Seanad debates

Wednesday, 17 May 2006

Waste Management: Statements.

 

1:00 pm

Photo of Ulick BurkeUlick Burke (Fine Gael)

I welcome the Minister of State to the House and the opportunity to contribute to this debate. We are all aware that over the past four or five years various local authorities throughout the country have adopted waste management plans with two priorities. These are the provision of landfill sites in practically every county and the proposal to have incinerators throughout the country. The reports prepared for the local authorities have one common ingredient. They were practically all produced by the consultancy MC O'Sullivan. Unfortunately what was provided for one county was replicated in most other counties.

Most local authorities are trapped into a policy of landfill and incineration. To keep what is known as a "written balance" we have the concepts of reuse, recover and recycle but the input is, with a few exceptions, minimal. Galway city has set an example in waste management. In the first year or two it achieved 35% recycling and reuse, which has not been matched anywhere in the country.

Waste is the 21st century goldmine. As a result, various private commercial companies have entered the waste management and recovery business. The Minister is familiar with this. In County Galway private enterprise has taken over a landfill and denied pubic access to it. This is new. Local authority landfills were always open to the public and one could dispose of waste for a fee. Greenstar at Kilconnell in County Galway will not allow any private individual on site. It will only allow registered, licensed contractors.

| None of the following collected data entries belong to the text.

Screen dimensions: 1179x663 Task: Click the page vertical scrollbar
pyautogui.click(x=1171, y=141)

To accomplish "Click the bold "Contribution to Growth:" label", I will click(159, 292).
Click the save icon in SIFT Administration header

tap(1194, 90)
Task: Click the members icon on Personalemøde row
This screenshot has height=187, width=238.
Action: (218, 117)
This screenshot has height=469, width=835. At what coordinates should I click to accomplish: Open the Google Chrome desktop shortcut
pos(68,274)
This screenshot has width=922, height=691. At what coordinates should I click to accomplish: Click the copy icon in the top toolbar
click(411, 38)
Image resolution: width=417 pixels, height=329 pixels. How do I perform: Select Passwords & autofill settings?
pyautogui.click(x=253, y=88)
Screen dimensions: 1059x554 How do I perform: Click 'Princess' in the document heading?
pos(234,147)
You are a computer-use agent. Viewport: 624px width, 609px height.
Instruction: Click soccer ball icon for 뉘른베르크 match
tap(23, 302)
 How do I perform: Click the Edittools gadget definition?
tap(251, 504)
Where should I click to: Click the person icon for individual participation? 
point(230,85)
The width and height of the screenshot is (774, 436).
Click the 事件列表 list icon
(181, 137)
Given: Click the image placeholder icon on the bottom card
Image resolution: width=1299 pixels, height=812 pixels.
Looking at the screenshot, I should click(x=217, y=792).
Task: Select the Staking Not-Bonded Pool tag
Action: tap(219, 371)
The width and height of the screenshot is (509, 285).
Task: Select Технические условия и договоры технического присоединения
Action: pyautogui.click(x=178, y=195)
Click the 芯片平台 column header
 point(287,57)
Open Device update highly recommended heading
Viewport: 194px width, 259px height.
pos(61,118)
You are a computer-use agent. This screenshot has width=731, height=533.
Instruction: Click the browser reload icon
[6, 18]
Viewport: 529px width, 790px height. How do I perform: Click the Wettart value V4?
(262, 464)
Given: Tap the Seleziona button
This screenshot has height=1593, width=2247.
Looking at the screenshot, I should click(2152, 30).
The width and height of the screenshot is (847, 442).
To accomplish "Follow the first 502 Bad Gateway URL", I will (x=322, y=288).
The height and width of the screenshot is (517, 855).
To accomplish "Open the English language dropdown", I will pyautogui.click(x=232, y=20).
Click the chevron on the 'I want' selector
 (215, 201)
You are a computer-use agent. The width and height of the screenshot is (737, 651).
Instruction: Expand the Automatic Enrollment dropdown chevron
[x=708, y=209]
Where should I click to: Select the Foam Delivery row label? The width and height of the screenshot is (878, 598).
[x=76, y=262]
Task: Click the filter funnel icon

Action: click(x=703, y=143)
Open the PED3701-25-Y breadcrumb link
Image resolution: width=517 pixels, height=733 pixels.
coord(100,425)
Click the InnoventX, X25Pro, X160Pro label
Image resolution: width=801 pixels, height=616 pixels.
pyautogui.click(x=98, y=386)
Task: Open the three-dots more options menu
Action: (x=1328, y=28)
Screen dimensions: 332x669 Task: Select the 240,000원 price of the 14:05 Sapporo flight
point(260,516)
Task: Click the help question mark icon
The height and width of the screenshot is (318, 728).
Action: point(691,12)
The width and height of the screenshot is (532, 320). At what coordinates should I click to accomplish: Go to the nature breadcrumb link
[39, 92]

Disposal of waste has become an expensive item in the household budget and elderly people have a particularly serious problem. If an elderly person has a bin he or she pays €360 per year regardless of whether he or she fills the bin. In the past, elderly people would save money by dumping their rubbish at the local landfill. If anybody from Clifden wanted to dispose of something he or she would have to go to the landfill in Athlone. Private, commercial facilities that have planning permission from the local authorities should allow public access to their landfill sites. They have never been asked and a good planning authority would have made it a condition of planning that they would provide a public facility.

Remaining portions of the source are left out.